GIVEN PROBLEM: Revise the records on the lines between the one holding "Viewport: 662px width, 397px" and the one holding "click(x=11, y=219)", inclusive, swapping "dropdown" for "drop-down" and leaving everything else unchanged.

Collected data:
────────────────────

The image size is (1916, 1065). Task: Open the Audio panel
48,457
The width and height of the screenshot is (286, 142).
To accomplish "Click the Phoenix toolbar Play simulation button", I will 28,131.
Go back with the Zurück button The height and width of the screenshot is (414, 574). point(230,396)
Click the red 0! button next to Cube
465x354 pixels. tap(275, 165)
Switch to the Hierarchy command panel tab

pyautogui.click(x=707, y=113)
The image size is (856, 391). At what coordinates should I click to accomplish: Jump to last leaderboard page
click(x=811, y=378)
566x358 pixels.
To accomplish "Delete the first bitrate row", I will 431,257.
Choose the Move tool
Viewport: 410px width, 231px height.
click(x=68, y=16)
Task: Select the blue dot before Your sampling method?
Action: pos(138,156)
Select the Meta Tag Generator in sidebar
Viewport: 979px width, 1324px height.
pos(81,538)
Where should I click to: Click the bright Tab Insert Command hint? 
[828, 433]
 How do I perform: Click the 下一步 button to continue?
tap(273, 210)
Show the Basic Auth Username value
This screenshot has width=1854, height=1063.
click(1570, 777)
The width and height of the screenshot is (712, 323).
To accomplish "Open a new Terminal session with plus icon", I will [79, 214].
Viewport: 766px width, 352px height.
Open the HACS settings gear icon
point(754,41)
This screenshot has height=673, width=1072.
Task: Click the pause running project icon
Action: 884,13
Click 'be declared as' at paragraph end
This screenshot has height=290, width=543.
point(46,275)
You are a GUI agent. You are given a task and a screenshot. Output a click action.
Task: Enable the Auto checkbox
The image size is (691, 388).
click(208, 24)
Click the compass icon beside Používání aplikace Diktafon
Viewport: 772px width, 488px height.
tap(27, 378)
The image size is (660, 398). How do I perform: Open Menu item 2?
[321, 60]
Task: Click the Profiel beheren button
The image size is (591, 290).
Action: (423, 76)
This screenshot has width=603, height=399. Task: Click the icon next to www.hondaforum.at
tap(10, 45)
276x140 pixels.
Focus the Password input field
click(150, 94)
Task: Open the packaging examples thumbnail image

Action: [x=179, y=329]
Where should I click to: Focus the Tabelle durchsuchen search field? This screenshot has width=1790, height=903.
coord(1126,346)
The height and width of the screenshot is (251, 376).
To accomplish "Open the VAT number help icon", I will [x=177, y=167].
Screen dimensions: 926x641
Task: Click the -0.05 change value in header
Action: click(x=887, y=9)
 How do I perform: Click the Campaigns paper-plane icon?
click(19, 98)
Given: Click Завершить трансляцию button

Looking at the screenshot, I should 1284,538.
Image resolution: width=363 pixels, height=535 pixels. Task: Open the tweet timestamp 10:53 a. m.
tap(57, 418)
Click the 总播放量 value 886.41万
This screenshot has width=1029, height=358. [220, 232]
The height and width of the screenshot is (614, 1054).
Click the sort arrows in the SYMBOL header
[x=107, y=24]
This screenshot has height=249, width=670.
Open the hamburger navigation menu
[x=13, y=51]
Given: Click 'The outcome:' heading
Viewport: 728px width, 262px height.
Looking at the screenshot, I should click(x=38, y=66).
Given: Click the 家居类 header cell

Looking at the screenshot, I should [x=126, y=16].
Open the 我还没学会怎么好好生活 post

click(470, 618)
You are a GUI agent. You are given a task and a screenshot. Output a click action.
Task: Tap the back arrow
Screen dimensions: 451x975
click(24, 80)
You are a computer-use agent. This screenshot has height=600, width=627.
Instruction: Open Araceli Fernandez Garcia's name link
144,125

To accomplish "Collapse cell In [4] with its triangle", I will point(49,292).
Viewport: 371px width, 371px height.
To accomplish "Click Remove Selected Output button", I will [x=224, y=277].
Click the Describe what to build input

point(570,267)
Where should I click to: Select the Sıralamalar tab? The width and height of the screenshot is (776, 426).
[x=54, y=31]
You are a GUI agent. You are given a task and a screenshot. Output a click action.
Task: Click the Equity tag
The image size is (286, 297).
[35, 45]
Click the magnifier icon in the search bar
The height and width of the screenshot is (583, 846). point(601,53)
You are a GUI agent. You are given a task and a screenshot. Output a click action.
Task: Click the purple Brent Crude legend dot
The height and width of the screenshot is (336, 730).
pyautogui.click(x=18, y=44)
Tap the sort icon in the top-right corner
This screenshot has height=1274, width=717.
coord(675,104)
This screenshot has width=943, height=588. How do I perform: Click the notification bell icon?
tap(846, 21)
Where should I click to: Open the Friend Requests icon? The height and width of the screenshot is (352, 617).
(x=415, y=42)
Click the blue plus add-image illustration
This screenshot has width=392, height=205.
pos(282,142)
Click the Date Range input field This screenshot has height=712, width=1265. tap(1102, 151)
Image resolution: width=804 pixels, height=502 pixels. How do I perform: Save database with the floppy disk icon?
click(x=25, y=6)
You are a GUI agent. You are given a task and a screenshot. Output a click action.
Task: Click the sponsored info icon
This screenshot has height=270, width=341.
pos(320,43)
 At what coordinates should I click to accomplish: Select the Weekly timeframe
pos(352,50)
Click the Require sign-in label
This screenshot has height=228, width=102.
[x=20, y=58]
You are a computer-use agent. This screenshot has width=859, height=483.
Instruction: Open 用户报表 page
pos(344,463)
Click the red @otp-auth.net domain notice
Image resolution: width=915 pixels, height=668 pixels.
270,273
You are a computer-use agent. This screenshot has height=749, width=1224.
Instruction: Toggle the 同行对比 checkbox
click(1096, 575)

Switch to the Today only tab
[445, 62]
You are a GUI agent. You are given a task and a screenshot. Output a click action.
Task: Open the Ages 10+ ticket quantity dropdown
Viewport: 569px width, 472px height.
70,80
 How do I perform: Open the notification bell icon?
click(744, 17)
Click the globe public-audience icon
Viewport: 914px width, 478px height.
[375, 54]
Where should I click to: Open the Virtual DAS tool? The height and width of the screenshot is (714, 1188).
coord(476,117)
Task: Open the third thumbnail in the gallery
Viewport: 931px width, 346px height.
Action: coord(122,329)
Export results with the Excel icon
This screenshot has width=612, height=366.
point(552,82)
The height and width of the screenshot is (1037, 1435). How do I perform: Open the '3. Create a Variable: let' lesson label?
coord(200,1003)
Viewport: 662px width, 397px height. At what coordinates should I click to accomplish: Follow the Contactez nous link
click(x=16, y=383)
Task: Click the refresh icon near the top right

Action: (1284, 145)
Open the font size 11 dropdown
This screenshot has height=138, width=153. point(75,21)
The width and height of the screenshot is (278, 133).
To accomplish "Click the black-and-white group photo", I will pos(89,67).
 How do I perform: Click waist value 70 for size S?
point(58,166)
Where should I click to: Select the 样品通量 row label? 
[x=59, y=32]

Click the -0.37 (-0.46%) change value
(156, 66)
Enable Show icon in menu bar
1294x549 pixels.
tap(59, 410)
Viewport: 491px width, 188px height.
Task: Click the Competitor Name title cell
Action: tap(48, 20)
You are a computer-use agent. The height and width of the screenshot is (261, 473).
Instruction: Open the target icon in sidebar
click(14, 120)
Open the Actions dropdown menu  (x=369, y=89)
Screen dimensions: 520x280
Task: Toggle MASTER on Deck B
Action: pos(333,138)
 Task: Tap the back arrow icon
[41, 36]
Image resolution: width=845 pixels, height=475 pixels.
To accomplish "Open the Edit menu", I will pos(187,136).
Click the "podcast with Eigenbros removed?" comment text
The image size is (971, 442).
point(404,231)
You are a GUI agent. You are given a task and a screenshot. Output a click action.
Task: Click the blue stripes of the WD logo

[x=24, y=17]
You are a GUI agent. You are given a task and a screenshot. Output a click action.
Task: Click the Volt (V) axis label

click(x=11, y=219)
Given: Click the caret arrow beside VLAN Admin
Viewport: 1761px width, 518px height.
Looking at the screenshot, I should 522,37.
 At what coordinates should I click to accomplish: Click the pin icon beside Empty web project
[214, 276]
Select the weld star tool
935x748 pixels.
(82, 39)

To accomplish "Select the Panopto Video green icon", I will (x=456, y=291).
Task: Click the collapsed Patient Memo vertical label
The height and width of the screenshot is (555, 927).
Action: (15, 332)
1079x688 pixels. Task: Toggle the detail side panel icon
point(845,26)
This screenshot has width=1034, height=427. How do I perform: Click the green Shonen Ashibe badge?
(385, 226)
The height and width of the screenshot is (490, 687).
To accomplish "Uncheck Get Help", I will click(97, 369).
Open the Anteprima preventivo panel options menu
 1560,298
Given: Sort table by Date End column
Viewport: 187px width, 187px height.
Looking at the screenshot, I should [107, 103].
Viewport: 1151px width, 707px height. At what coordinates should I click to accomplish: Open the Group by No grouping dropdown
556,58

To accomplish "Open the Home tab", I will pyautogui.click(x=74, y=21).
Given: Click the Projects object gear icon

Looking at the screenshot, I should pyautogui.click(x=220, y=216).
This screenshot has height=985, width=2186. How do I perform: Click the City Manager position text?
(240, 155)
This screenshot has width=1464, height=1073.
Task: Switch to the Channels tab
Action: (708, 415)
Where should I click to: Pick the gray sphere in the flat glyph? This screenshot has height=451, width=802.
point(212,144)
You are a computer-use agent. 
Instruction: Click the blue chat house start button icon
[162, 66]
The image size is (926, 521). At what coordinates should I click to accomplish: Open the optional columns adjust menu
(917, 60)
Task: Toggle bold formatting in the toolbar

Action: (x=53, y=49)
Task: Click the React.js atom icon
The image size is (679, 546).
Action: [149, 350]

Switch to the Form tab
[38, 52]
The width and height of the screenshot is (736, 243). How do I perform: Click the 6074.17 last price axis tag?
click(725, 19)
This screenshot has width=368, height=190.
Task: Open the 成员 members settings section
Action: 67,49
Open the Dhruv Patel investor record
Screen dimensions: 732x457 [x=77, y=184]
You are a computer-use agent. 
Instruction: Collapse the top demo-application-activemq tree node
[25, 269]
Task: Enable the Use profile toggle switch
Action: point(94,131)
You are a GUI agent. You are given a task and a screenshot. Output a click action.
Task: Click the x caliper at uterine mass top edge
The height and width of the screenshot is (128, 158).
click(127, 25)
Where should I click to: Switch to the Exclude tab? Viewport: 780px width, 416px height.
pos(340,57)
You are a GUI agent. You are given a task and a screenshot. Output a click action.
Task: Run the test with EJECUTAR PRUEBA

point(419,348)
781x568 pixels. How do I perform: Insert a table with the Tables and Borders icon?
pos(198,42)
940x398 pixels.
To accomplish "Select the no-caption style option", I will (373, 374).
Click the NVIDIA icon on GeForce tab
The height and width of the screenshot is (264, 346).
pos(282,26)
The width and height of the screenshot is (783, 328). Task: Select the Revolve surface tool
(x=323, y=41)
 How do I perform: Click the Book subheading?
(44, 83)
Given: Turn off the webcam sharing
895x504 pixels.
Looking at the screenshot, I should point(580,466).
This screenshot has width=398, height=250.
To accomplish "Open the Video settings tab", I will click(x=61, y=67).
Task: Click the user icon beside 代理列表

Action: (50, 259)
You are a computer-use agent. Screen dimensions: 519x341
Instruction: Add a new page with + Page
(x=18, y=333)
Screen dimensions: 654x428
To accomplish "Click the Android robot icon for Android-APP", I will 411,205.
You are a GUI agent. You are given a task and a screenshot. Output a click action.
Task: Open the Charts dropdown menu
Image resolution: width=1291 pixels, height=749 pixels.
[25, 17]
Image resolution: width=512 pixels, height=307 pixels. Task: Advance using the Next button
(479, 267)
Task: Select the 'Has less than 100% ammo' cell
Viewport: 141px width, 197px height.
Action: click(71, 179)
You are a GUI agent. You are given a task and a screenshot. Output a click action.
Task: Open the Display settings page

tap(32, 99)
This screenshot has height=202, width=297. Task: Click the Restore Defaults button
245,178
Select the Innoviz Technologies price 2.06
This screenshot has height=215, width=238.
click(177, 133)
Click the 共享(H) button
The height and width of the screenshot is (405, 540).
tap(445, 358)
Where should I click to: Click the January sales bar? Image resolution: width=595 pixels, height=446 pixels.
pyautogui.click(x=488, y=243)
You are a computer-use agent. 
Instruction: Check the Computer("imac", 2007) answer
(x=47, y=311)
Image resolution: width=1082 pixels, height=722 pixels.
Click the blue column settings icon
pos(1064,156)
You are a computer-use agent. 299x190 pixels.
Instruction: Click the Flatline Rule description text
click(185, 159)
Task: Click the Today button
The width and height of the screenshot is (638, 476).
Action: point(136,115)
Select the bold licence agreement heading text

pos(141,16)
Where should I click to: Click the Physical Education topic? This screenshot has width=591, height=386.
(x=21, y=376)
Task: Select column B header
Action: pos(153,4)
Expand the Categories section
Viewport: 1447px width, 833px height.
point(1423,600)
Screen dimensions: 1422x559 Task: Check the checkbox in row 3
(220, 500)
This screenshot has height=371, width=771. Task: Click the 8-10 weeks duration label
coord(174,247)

────────────────────

PROBLEM SOLUTION:
Viewport: 662px width, 397px height. At what coordinates should I click to accomplish: Follow the Contactez nous link
click(x=16, y=383)
Task: Click the refresh icon near the top right

Action: (1284, 145)
Open the font size 11 drop-down
This screenshot has height=138, width=153. point(75,21)
The width and height of the screenshot is (278, 133).
To accomplish "Click the black-and-white group photo", I will pos(89,67).
 How do I perform: Click waist value 70 for size S?
point(58,166)
Where should I click to: Select the 样品通量 row label? 
[x=59, y=32]

Click the -0.37 (-0.46%) change value
(156, 66)
Enable Show icon in menu bar
1294x549 pixels.
tap(59, 410)
Viewport: 491px width, 188px height.
Task: Click the Competitor Name title cell
Action: tap(48, 20)
You are a computer-use agent. The height and width of the screenshot is (261, 473).
Instruction: Open the target icon in sidebar
click(14, 120)
Open the Actions drop-down menu  (x=369, y=89)
Screen dimensions: 520x280
Task: Toggle MASTER on Deck B
Action: pos(333,138)
 Task: Tap the back arrow icon
[41, 36]
Image resolution: width=845 pixels, height=475 pixels.
To accomplish "Open the Edit menu", I will pos(187,136).
Click the "podcast with Eigenbros removed?" comment text
The image size is (971, 442).
point(404,231)
You are a GUI agent. You are given a task and a screenshot. Output a click action.
Task: Click the blue stripes of the WD logo

[x=24, y=17]
You are a GUI agent. You are given a task and a screenshot. Output a click action.
Task: Click the Volt (V) axis label

click(x=11, y=219)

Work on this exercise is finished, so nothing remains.